▸ What you are asked to do
Can you convert every line of the entries below into a Markdown table with the columns No. and Line, numbering the rows in order and leaving out blank lines?

[Start of Supplied entries]

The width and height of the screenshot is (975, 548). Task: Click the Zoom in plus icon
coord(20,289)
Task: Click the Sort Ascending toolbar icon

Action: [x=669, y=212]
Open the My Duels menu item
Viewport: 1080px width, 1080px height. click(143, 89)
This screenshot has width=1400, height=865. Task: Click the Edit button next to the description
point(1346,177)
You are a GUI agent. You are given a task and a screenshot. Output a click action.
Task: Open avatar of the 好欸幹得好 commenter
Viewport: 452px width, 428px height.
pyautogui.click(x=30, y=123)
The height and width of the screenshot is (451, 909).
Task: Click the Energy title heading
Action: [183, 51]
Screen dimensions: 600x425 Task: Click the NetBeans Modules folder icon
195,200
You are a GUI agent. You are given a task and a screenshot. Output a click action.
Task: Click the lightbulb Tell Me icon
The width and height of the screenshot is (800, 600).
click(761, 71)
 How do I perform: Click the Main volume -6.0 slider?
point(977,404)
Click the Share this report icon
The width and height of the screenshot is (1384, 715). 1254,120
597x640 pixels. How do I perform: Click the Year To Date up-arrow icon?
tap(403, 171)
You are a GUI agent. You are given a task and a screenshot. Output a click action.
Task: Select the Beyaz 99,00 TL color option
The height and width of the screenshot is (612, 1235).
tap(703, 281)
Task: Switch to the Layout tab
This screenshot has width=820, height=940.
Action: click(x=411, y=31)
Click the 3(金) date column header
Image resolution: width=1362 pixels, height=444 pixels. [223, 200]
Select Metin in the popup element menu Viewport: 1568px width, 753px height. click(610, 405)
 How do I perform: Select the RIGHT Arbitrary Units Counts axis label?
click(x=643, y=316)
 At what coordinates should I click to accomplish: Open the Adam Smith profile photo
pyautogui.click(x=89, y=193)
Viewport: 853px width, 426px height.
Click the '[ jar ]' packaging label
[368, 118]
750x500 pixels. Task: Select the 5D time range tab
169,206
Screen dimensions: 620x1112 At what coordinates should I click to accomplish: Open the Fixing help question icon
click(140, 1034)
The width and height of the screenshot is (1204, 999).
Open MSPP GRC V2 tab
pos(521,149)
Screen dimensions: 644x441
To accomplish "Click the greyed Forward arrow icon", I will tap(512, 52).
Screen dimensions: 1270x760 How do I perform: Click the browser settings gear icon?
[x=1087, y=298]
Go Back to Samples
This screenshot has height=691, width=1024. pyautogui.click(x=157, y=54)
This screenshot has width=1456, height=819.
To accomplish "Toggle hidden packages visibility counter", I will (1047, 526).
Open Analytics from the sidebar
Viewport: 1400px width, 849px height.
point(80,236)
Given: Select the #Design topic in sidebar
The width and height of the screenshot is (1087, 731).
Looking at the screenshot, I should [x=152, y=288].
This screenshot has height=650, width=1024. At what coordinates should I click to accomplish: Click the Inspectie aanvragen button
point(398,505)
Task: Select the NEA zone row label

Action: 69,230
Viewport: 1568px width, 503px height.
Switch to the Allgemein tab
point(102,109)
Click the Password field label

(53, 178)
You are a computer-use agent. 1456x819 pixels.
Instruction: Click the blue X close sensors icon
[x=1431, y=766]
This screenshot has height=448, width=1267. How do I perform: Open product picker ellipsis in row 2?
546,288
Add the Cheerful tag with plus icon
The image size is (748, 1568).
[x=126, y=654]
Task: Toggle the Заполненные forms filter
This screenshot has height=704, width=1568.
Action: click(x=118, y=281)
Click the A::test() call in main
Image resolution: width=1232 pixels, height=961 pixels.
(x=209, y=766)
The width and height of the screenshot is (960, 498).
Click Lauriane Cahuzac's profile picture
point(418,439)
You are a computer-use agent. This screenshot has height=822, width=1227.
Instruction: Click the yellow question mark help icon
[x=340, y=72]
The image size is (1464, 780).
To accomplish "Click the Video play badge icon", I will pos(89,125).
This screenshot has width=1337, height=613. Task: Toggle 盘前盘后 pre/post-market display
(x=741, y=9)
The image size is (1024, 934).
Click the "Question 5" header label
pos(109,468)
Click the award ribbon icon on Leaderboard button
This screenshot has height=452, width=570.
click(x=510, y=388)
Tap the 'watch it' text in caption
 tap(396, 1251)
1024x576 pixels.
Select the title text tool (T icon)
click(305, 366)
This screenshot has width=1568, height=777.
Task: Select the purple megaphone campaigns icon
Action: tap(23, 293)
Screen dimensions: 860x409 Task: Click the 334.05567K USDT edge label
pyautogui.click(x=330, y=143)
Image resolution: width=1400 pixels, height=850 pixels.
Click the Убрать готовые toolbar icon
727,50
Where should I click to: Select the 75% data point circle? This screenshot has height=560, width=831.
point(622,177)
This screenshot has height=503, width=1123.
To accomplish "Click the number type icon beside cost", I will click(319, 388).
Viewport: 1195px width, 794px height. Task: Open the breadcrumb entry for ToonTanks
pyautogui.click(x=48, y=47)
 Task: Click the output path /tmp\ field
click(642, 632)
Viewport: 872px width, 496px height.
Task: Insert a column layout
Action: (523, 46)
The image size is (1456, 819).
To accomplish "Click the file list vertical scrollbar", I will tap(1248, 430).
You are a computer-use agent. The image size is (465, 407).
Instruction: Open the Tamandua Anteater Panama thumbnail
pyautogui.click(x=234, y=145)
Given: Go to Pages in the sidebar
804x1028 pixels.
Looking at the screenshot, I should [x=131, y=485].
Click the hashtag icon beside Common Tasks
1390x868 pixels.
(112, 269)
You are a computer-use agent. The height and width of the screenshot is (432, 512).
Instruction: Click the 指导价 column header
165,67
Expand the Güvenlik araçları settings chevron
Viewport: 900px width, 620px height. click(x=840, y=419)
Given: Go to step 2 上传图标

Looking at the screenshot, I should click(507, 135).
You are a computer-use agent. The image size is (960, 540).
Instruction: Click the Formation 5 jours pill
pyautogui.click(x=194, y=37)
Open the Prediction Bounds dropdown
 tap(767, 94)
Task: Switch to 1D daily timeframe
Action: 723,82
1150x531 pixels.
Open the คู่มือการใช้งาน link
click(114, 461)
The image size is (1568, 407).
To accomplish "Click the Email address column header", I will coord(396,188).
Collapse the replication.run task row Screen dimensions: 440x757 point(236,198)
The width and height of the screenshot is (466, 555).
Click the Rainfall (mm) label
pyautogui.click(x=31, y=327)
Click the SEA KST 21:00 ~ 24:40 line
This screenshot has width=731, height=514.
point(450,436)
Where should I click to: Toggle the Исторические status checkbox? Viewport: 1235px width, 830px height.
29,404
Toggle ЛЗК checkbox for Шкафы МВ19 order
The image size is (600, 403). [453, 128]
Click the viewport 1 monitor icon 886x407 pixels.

[End of Supplied entries]

▸ Result below
| No. | Line |
|---|---|
| 1 | The width and height of the screenshot is (975, 548). Task: Click the Zoom in plus icon |
| 2 | coord(20,289) |
| 3 | Task: Click the Sort Ascending toolbar icon |
| 4 | Action: [x=669, y=212] |
| 5 | Open the My Duels menu item |
| 6 | Viewport: 1080px width, 1080px height. click(143, 89) |
| 7 | This screenshot has width=1400, height=865. Task: Click the Edit button next to the description |
| 8 | point(1346,177) |
| 9 | You are a GUI agent. You are given a task and a screenshot. Output a click action. |
| 10 | Task: Open avatar of the 好欸幹得好 commenter |
| 11 | Viewport: 452px width, 428px height. |
| 12 | pyautogui.click(x=30, y=123) |
| 13 | The height and width of the screenshot is (451, 909). |
| 14 | Task: Click the Energy title heading |
| 15 | Action: [183, 51] |
| 16 | Screen dimensions: 600x425 Task: Click the NetBeans Modules folder icon |
| 17 | 195,200 |
| 18 | You are a GUI agent. You are given a task and a screenshot. Output a click action. |
| 19 | Task: Click the lightbulb Tell Me icon |
| 20 | The width and height of the screenshot is (800, 600). |
| 21 | click(761, 71) |
| 22 |  How do I perform: Click the Main volume -6.0 slider? |
| 23 | point(977,404) |
| 24 | Click the Share this report icon |
| 25 | The width and height of the screenshot is (1384, 715). 1254,120 |
| 26 | 597x640 pixels. How do I perform: Click the Year To Date up-arrow icon? |
| 27 | tap(403, 171) |
| 28 | You are a GUI agent. You are given a task and a screenshot. Output a click action. |
| 29 | Task: Select the Beyaz 99,00 TL color option |
| 30 | The height and width of the screenshot is (612, 1235). |
| 31 | tap(703, 281) |
| 32 | Task: Switch to the Layout tab |
| 33 | This screenshot has width=820, height=940. |
| 34 | Action: click(x=411, y=31) |
| 35 | Click the 3(金) date column header |
| 36 | Image resolution: width=1362 pixels, height=444 pixels. [223, 200] |
| 37 | Select Metin in the popup element menu Viewport: 1568px width, 753px height. click(610, 405) |
| 38 |  How do I perform: Select the RIGHT Arbitrary Units Counts axis label? |
| 39 | click(x=643, y=316) |
| 40 |  At what coordinates should I click to accomplish: Open the Adam Smith profile photo |
| 41 | pyautogui.click(x=89, y=193) |
| 42 | Viewport: 853px width, 426px height. |
| 43 | Click the '[ jar ]' packaging label |
| 44 | [368, 118] |
| 45 | 750x500 pixels. Task: Select the 5D time range tab |
| 46 | 169,206 |
| 47 | Screen dimensions: 620x1112 At what coordinates should I click to accomplish: Open the Fixing help question icon |
| 48 | click(140, 1034) |
| 49 | The width and height of the screenshot is (1204, 999). |
| 50 | Open MSPP GRC V2 tab |
| 51 | pos(521,149) |
| 52 | Screen dimensions: 644x441 |
| 53 | To accomplish "Click the greyed Forward arrow icon", I will tap(512, 52). |
| 54 | Screen dimensions: 1270x760 How do I perform: Click the browser settings gear icon? |
| 55 | [x=1087, y=298] |
| 56 | Go Back to Samples |
| 57 | This screenshot has height=691, width=1024. pyautogui.click(x=157, y=54) |
| 58 | This screenshot has width=1456, height=819. |
| 59 | To accomplish "Toggle hidden packages visibility counter", I will (1047, 526). |
| 60 | Open Analytics from the sidebar |
| 61 | Viewport: 1400px width, 849px height. |
| 62 | point(80,236) |
| 63 | Given: Select the #Design topic in sidebar |
| 64 | The width and height of the screenshot is (1087, 731). |
| 65 | Looking at the screenshot, I should [x=152, y=288]. |
| 66 | This screenshot has height=650, width=1024. At what coordinates should I click to accomplish: Click the Inspectie aanvragen button |
| 67 | point(398,505) |
| 68 | Task: Select the NEA zone row label |
| 69 | Action: 69,230 |
| 70 | Viewport: 1568px width, 503px height. |
| 71 | Switch to the Allgemein tab |
| 72 | point(102,109) |
| 73 | Click the Password field label |
| 74 | (53, 178) |
| 75 | You are a computer-use agent. 1456x819 pixels. |
| 76 | Instruction: Click the blue X close sensors icon |
| 77 | [x=1431, y=766] |
| 78 | This screenshot has height=448, width=1267. How do I perform: Open product picker ellipsis in row 2? |
| 79 | 546,288 |
| 80 | Add the Cheerful tag with plus icon |
| 81 | The image size is (748, 1568). |
| 82 | [x=126, y=654] |
| 83 | Task: Toggle the Заполненные forms filter |
| 84 | This screenshot has height=704, width=1568. |
| 85 | Action: click(x=118, y=281) |
| 86 | Click the A::test() call in main |
| 87 | Image resolution: width=1232 pixels, height=961 pixels. |
| 88 | (x=209, y=766) |
| 89 | The width and height of the screenshot is (960, 498). |
| 90 | Click Lauriane Cahuzac's profile picture |
| 91 | point(418,439) |
| 92 | You are a computer-use agent. This screenshot has height=822, width=1227. |
| 93 | Instruction: Click the yellow question mark help icon |
| 94 | [x=340, y=72] |
| 95 | The image size is (1464, 780). |
| 96 | To accomplish "Click the Video play badge icon", I will pos(89,125). |
| 97 | This screenshot has width=1337, height=613. Task: Toggle 盘前盘后 pre/post-market display |
| 98 | (x=741, y=9) |
| 99 | The image size is (1024, 934). |
| 100 | Click the "Question 5" header label |
| 101 | pos(109,468) |
| 102 | Click the award ribbon icon on Leaderboard button |
| 103 | This screenshot has height=452, width=570. |
| 104 | click(x=510, y=388) |
| 105 | Tap the 'watch it' text in caption |
| 106 |  tap(396, 1251) |
| 107 | 1024x576 pixels. |
| 108 | Select the title text tool (T icon) |
| 109 | click(305, 366) |
| 110 | This screenshot has width=1568, height=777. |
| 111 | Task: Select the purple megaphone campaigns icon |
| 112 | Action: tap(23, 293) |
| 113 | Screen dimensions: 860x409 Task: Click the 334.05567K USDT edge label |
| 114 | pyautogui.click(x=330, y=143) |
| 115 | Image resolution: width=1400 pixels, height=850 pixels. |
| 116 | Click the Убрать готовые toolbar icon |
| 117 | 727,50 |
| 118 | Where should I click to: Select the 75% data point circle? This screenshot has height=560, width=831. |
| 119 | point(622,177) |
| 120 | This screenshot has height=503, width=1123. |
| 121 | To accomplish "Click the number type icon beside cost", I will click(319, 388). |
| 122 | Viewport: 1195px width, 794px height. Task: Open the breadcrumb entry for ToonTanks |
| 123 | pyautogui.click(x=48, y=47) |
| 124 |  Task: Click the output path /tmp\ field |
| 125 | click(642, 632) |
| 126 | Viewport: 872px width, 496px height. |
| 127 | Task: Insert a column layout |
| 128 | Action: (523, 46) |
| 129 | The image size is (1456, 819). |
| 130 | To accomplish "Click the file list vertical scrollbar", I will tap(1248, 430). |
| 131 | You are a computer-use agent. The image size is (465, 407). |
| 132 | Instruction: Open the Tamandua Anteater Panama thumbnail |
| 133 | pyautogui.click(x=234, y=145) |
| 134 | Given: Go to Pages in the sidebar |
| 135 | 804x1028 pixels. |
| 136 | Looking at the screenshot, I should [x=131, y=485]. |
| 137 | Click the hashtag icon beside Common Tasks |
| 138 | 1390x868 pixels. |
| 139 | (112, 269) |
| 140 | You are a computer-use agent. The height and width of the screenshot is (432, 512). |
| 141 | Instruction: Click the 指导价 column header |
| 142 | 165,67 |
| 143 | Expand the Güvenlik araçları settings chevron |
| 144 | Viewport: 900px width, 620px height. click(x=840, y=419) |
| 145 | Given: Go to step 2 上传图标 |
| 146 | Looking at the screenshot, I should click(507, 135). |
| 147 | You are a computer-use agent. The image size is (960, 540). |
| 148 | Instruction: Click the Formation 5 jours pill |
| 149 | pyautogui.click(x=194, y=37) |
| 150 | Open the Prediction Bounds dropdown |
| 151 |  tap(767, 94) |
| 152 | Task: Switch to 1D daily timeframe |
| 153 | Action: 723,82 |
| 154 | 1150x531 pixels. |
| 155 | Open the คู่มือการใช้งาน link |
| 156 | click(114, 461) |
| 157 | The image size is (1568, 407). |
| 158 | To accomplish "Click the Email address column header", I will coord(396,188). |
| 159 | Collapse the replication.run task row Screen dimensions: 440x757 point(236,198) |
| 160 | The width and height of the screenshot is (466, 555). |
| 161 | Click the Rainfall (mm) label |
| 162 | pyautogui.click(x=31, y=327) |
| 163 | Click the SEA KST 21:00 ~ 24:40 line |
| 164 | This screenshot has width=731, height=514. |
| 165 | point(450,436) |
| 166 | Where should I click to: Toggle the Исторические status checkbox? Viewport: 1235px width, 830px height. |
| 167 | 29,404 |
| 168 | Toggle ЛЗК checkbox for Шкафы МВ19 order |
| 169 | The image size is (600, 403). [453, 128] |
| 170 | Click the viewport 1 monitor icon 886x407 pixels. |